Given this present context, the disciplines that study bias in science risk being significantly affected by the very same bias they study. According to Clark and Winegard (2020), “when the majority of scientists in a discipline share the same sacred values, then the checks and balances of peer review and peer skepticism that science relies upon can fail.” The risk that “social science will become another form of covert political activism” (Clark & Winegard, 2020) has been highlighted by gender journals that recently accepted hoaxes for publication (Pluckrose, Lindsay, & Boghossian, 2018), while papers with “controversial” findings get unpublished for scientifically unclear reasons (for recent gender-related examples see AlShebli, Makovi, and Rahwan , Hill , and Hudlicky ). Interpreting any difference as bias leads to wrongly painting physics, other fields with similar representation gaps (e.g., Reges, 2018; Sesardic & De Clerq, 2014), and academia itself as sexist, discriminatory, and hostile. This view, especially when promoted instrumentally, may lead some female researchers to wrongly fear a hostile environment. This is more harmful for progress of women in physics than my bibliometric analysis.

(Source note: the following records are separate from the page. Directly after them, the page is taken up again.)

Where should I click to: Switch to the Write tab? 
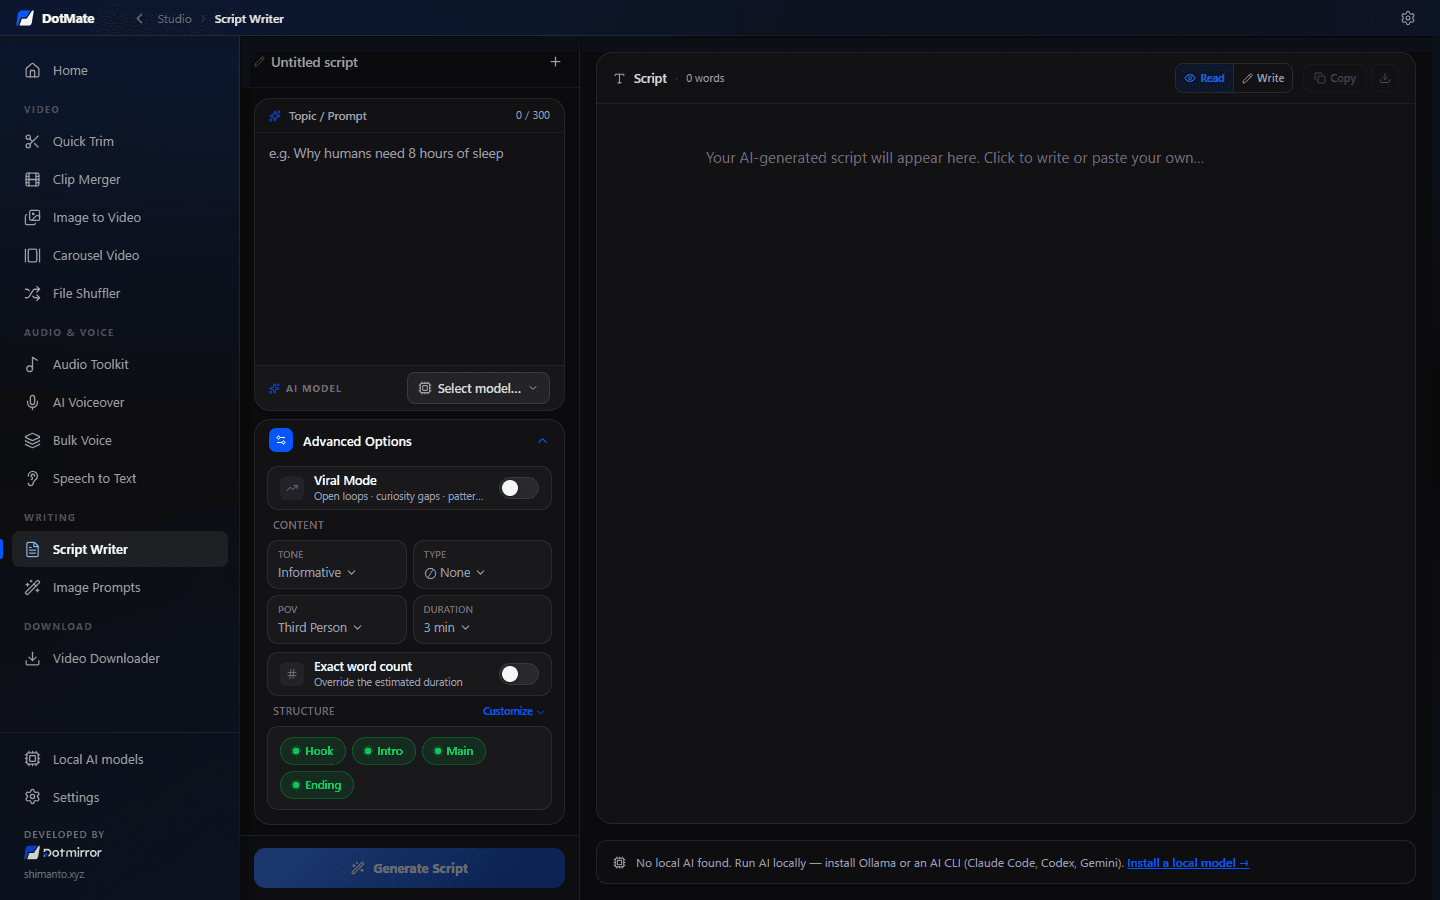[1263, 78]
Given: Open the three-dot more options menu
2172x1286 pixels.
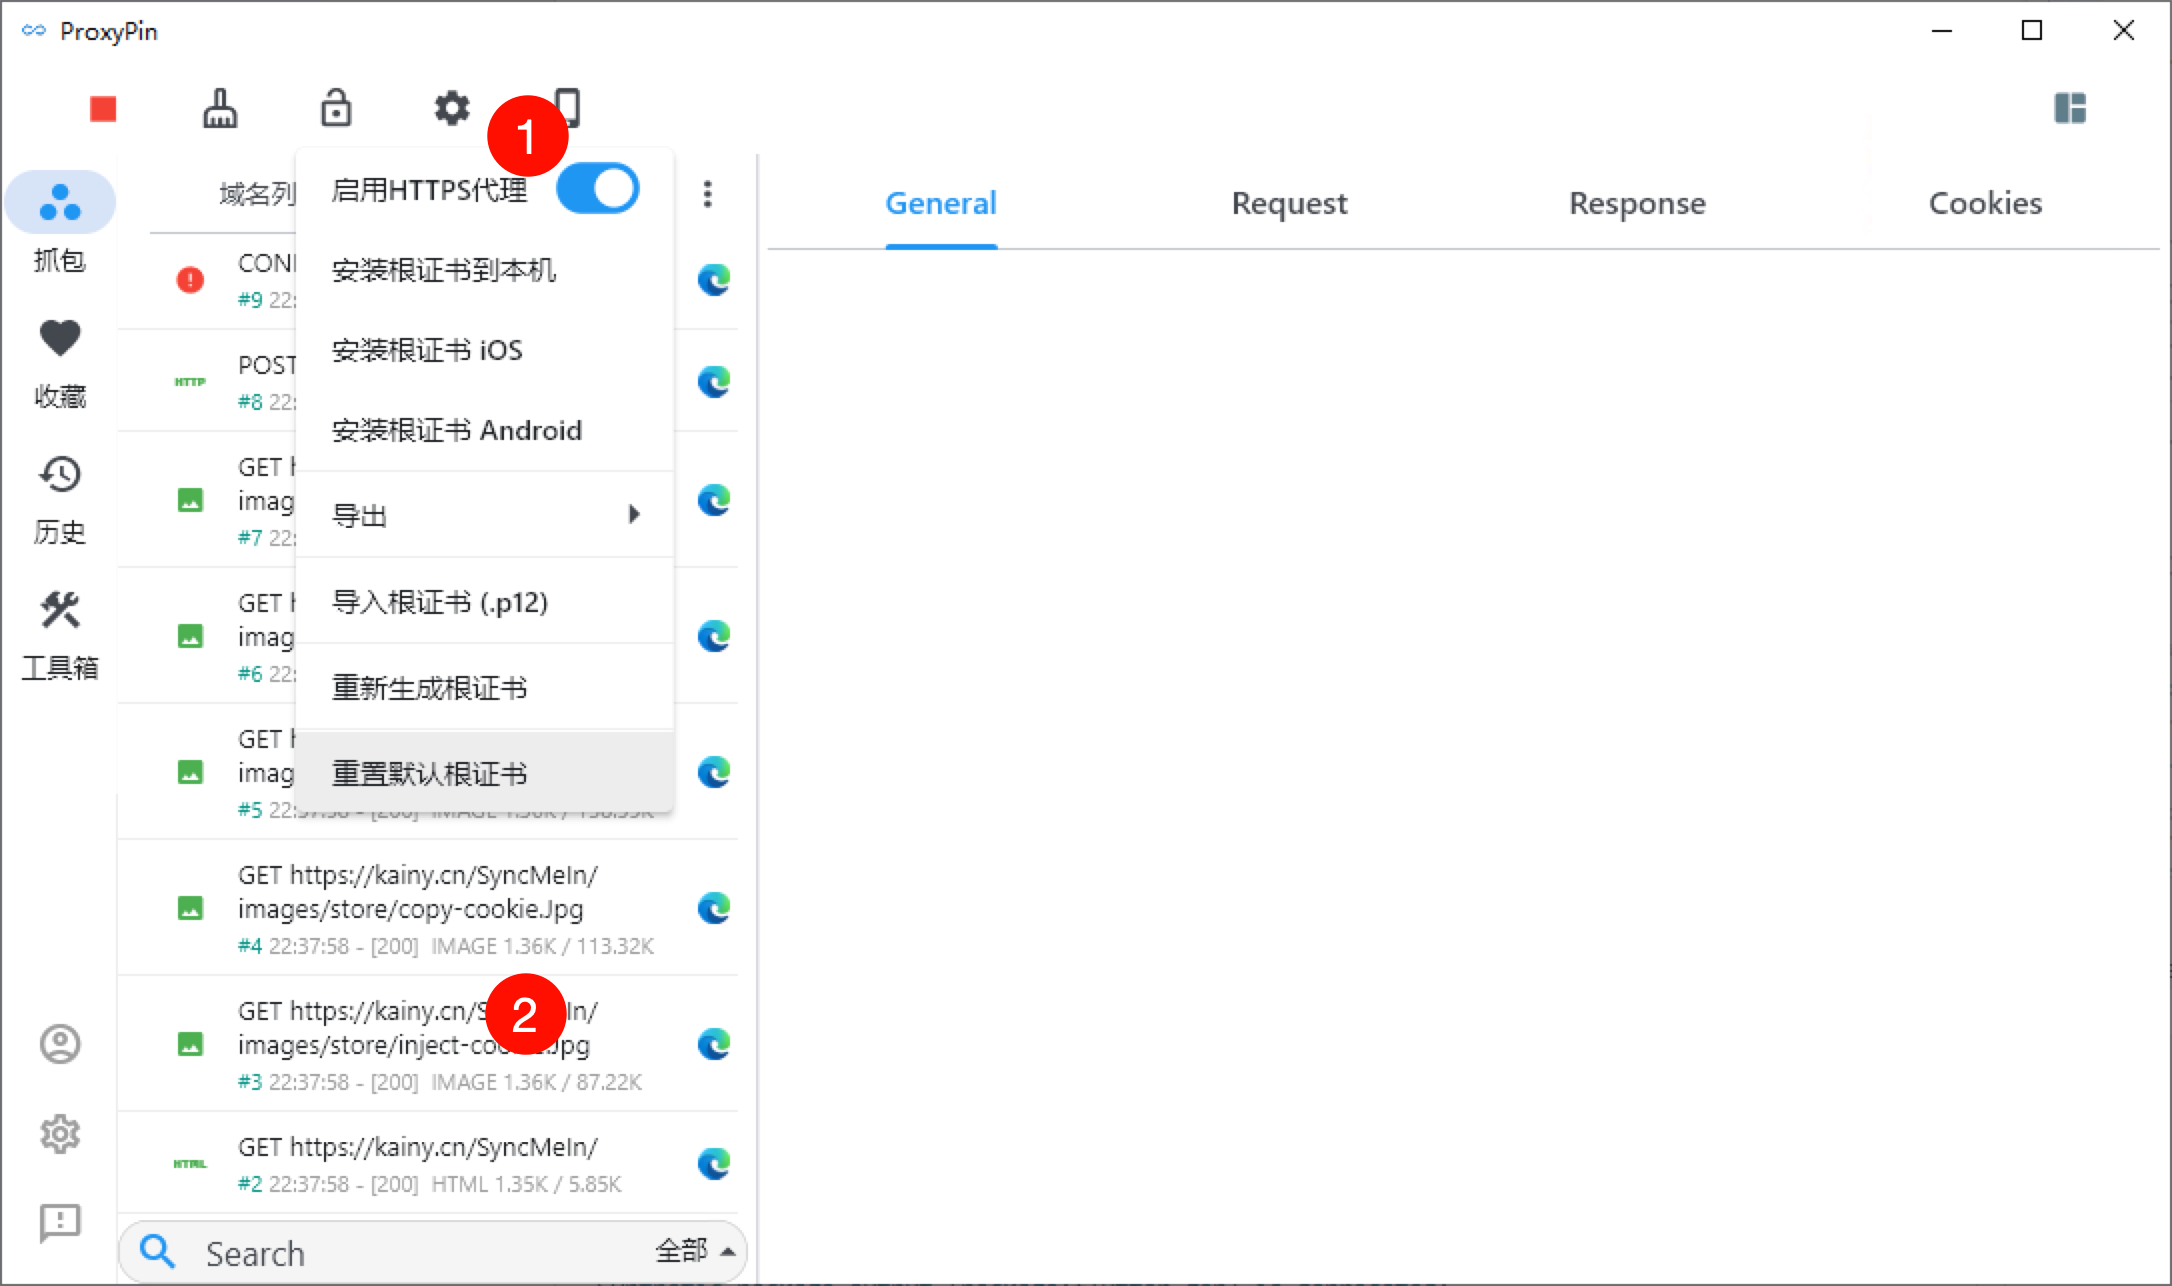Looking at the screenshot, I should click(708, 193).
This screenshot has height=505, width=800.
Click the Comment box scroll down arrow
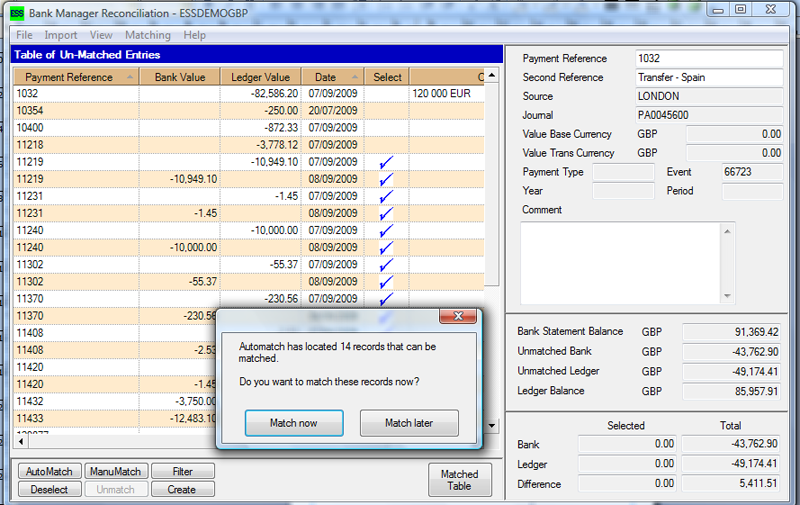[x=727, y=295]
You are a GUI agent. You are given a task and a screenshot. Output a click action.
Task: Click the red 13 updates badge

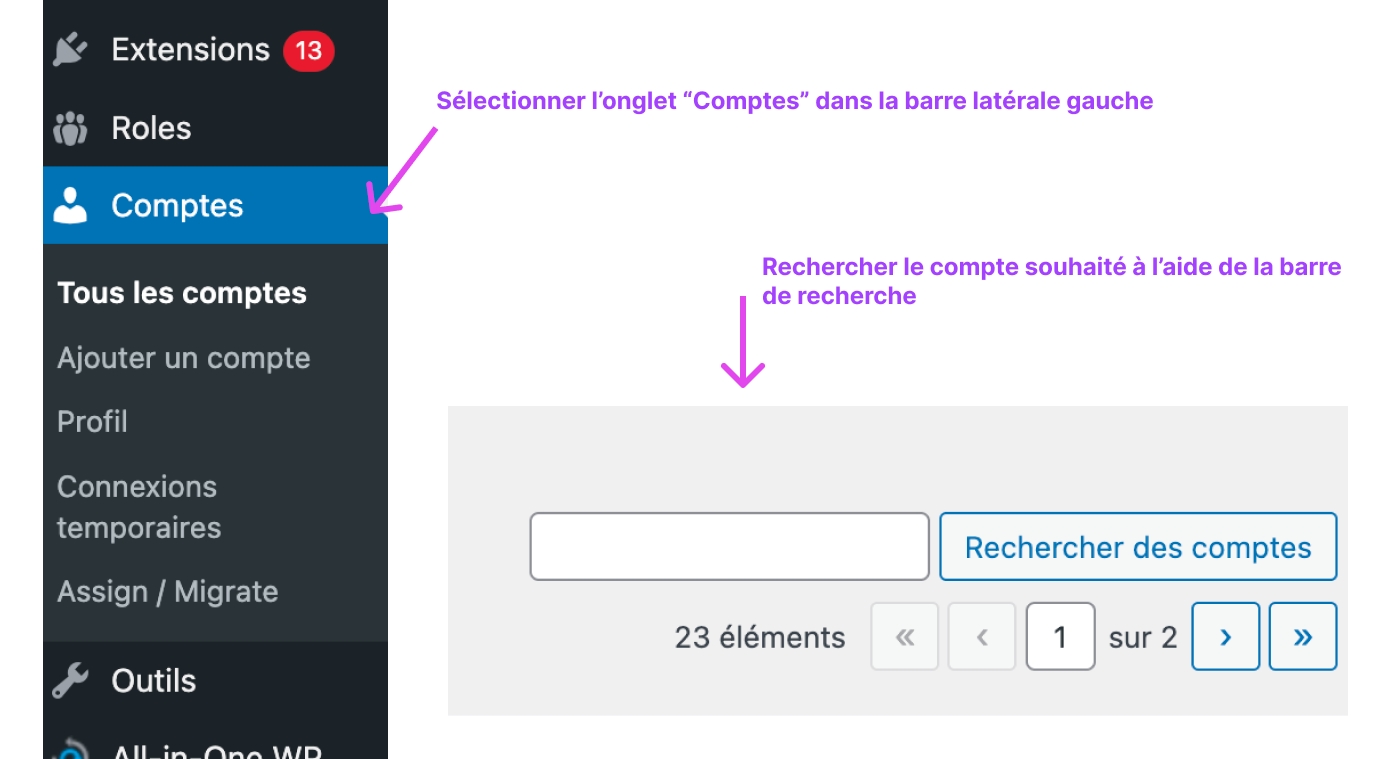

Ball et al. (2021) claim that introducing the arcsinh has a small effect, but the gender gap they claim is also small and arcsinh averages are lower than averages by an amount comparable to standard deviations, which are large and show mild gender differences. Their additional motivation “raw citation counts are truncated below at zero” does not apply to my analysis, based on fractionally counted citations. Fractional counting gives an intensive observable and does not introduce an artificial scale, while an arcsinh misses both features.
Adjusting for gender history would negligibly modify the figure. The analysis in my original paper avoids using data about journals, as this would involve unnecessary complications: almost all papers first freely appear on arXiv and some top-cited authors avoid publishing their papers.
As reported in Appendix 3 of Murray (2020), distributions of recent PISA math scores show a male-to-female variance ratio equal to 1.14 in Western Europe, the Anglosphere and Scandinavia; 1.12 in Eastern Europe and Latin America; 1.10 in SouthEast Asia; 1.18 in East Asia; 1.16 in Mideast/North Africa. HMV is similarly found in PISA reading scores, where girls outscore boys.